Bagian 3
Sivia kesepian. Sudah beberapa hari ia tak bersama Ayahnya. Malam-malamnya menjadi dingin lantaran tak ada lagi pelukan hangat itu, ciuman di kening itu, belaian rambut itu, dan suara lembut yang bercerita itu.
Kehilangan Ayah bagai kehilangan malaikat. Sivia menjalani hari-hari dengan limbung, tak seimbang lagi. Rasa sedih dan takut mengaduk-aduk benaknya.
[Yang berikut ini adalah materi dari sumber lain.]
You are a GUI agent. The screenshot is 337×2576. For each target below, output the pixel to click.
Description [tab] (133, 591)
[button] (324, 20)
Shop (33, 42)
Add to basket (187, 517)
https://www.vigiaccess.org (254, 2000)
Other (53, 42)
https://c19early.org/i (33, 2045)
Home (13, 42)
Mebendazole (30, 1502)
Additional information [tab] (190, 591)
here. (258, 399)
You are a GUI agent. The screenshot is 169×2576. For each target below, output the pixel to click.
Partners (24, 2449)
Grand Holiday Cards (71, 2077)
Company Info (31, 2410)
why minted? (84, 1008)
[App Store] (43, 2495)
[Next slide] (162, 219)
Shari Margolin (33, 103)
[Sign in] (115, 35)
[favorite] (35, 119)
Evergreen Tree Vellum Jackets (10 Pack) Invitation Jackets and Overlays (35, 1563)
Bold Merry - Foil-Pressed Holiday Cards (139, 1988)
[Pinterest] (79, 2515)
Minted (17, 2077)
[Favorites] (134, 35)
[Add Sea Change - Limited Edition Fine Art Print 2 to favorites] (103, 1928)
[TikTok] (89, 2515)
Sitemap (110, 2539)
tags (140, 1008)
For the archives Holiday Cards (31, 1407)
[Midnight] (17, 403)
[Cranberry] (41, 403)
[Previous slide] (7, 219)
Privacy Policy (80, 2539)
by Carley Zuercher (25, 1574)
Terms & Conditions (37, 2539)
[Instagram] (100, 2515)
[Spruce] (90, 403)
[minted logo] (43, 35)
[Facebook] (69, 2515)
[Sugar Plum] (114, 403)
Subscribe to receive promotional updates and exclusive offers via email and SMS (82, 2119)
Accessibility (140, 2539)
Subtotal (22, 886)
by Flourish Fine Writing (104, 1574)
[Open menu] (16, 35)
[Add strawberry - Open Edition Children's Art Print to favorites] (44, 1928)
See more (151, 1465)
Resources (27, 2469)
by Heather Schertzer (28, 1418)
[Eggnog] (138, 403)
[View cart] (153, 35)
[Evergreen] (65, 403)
Bagaimana bila ia takkan bisa bertemu Ayahnya lagi? Bagaimana bila Ayahnya berhenti menyayanginya? Dan sejumlah "bagaimana-bagaimana" lainnya memenuhi kepala Sivia. Otak gadis kecil itu serasa dibentur-benturkan ke dinding, berat dan menyakitkan.
"Ayah...Ayah dimana?" lirihnya.
Ia ditinggal-tinggal Ayahnya lagi. Sivia menggigit bibir masygul. Ditinggal Calvin melebarkan ruang kesepian di hati Sivia.
Kehadiran Jose dan Syifa tak cukup mengobati sakitnya kesepian. Sivia terbiasa bersama Calvin. Saat Calvin tak ada, separuh jiwanya pergi.
Sepasang mata blue saphier itu menghamburkan kristal bening. Sivia hanya ingin bersama Calvin selamanya. Akan tetapi, sepertinya Calvin tidak mengerti. Ia lebih memilih sibuk dengan dunianya sendiri. Calvin tak peduli lagi pada Sivia.
Jemari lentik Sivia menyentuh tuts-tuts hitam-putih. Ragu, ia mulai emainkan piano. Mengadukan pedih lewat lagu.